For instance, a start time of 20090601 and end time of 20090630
schedules jobs in the pipeline only during June of 2009. How often
each job in the pipeline runs is determined separately. For
instance, the web trends pipeline may specify some jobs that run
hourly and others that run daily when the pipeline is active. When
the end timestamp is reached, new jobs in the pipeline are no
longer scheduled. However, jobs which are already executing are
allowed to complete their runs. Similarly, jobs which were
scheduled to run during the active period but were delayed due to
data or program dependencies are executed as normal. Thus in a
typical pipeline, activity in the pipeline gradually diminishes
after the end timestamp passes until all jobs scheduled for the
active period have completed.
[0025] Some embodiments use these timestamps to manage pipeline
upgrades. For instance, suppose the format of raw search term data
will change at 3:00 am on 1-1-2010. Programs that handle the search
term data may need to be updated, such as a program freqcnt1 that
counts the frequency of search terms. However, the old program can
not simply be replaced with an updated one--call it freqcnt2--at
the time of the switchover. Both freqcnt1 and freqcnt2 will be
needed for some period of time as jobs processing the old format
are delayed past the cutoff. Instead, a new version of the pipeline
is created. For instance, a first pipeline "web trends" declares
jobs using the program freqcnt1 with an end_timestamp set for 3:00
am on 1-1-2010. A second pipeline "web trends" declares jobs using
program freqcnt2 with a start_timestamp of 3:00 am on 1-1-2010. The
first pipeline may be declared as <pipeline name="webtrends"
version="1.0">, while the second may be declared as <pipeline
name="webtrends" version="1.1">. This ensures that jobs
processing the old data run the correct freqcnt1 program, even if
the data arrives late or the jobs are delayed past the switchover
to the new data format.
[0026] According to some embodiments, upgrade dates, or even
whether a pipeline will ever be upgraded, need not be known ahead
of time. The end_timestamp may be left blank when the pipeline is
first created. Later, when an upgrade time becomes known, the
end_timestamp may be modified dynamically in an already-running
pipeline.
[0027] The max_backlog element may be used to manage capacity of
the cluster. The pipeline controller sets limits on the number of
cluster resources that can be allocated to the sum total of
pipelines in the system. The limits may be expressed in terms of
various types of resources, such as processor time, bandwidth
utilization, or storage space. These limits may be treated as hard
or soft according to various embodiments. Each pipeline schema then
declares the number of resources that the pipeline may require at
any one time. If the pipeline controller has enough available
resources to meet the demand, it accepts the pipeline.
[0028] In one example, the pipeline controller sets a hard limit on
the total number of concurrently executing jobs that the cluster
will handle.

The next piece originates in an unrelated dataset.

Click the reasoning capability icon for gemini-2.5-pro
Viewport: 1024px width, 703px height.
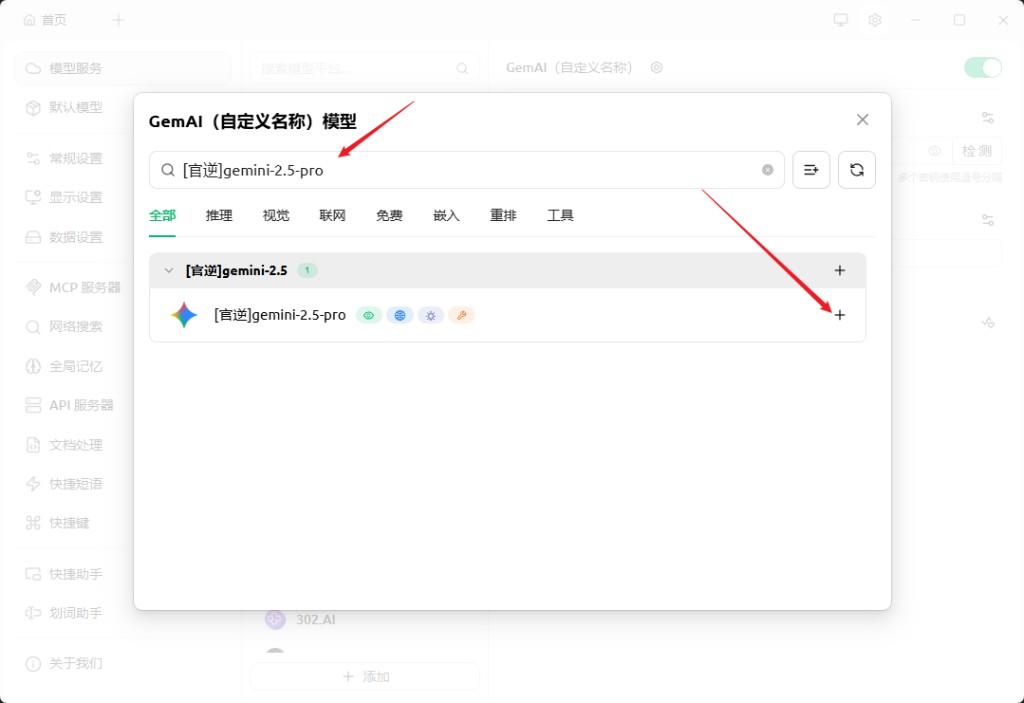pyautogui.click(x=430, y=315)
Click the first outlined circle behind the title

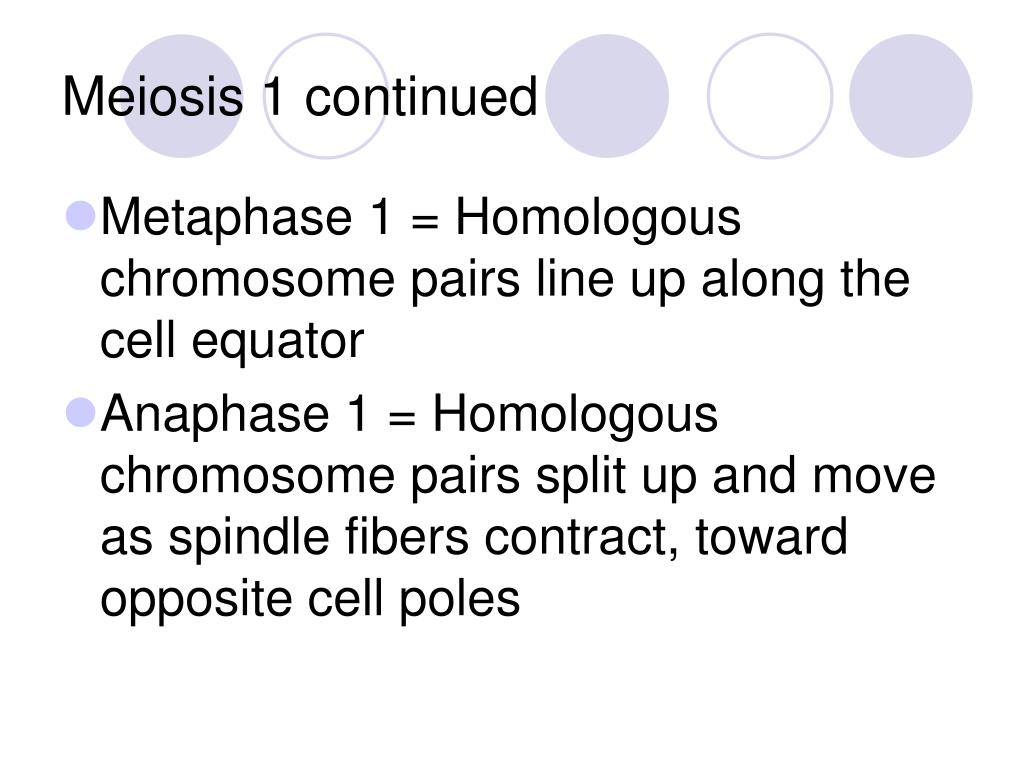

This overall limit may be determined in a variety of
ways, such as being derived automatically from cluster metrics or
based on estimations by cluster operators. The limit may be set
lower than maximum cluster capacity to allow for other cluster
uses. Each pipeline then declares its own job usage. For instance,
a schema setting of <max_backlog cap="5000">declares that the
pipeline may run up to 5000 jobs at one time. If the controller has
5000 or more jobs available after subtracting the usage of already
accepted pipelines from the overall limit, the new pipeline will be
accepted. In some embodiments, the pipeline may run many fewer jobs
than the declared limit under normal circumstances. The pipeline
limit may account for situations where jobs are delayed or data
arrives late, requiring extra processing than normal to catch up on
results.
[0029] The max_backlog element also defines a shared attribute
which may be used when upgrading a pipeline. When the shared
attribute is True, the pipeline capacity is split between multiple
versions of the same pipeline. Continuing an earlier example,
suppose the older version of the web trends pipeline declares
<max_backlog cap="4000" shared="True"> while the newer
version declares <max_backlog cap="5000" shared="True">. The
newer version requires 5000 resources (in this case, concurrent
jobs), which is 1000 more than the older version. Without the
shared attribute, the two pipelines would together require 9,000
resources from the controller. However, when shared is on, the two
pipelines will share the requested resources between them. In this
case, only 5,000 resources are needed to satisfy both pipelines.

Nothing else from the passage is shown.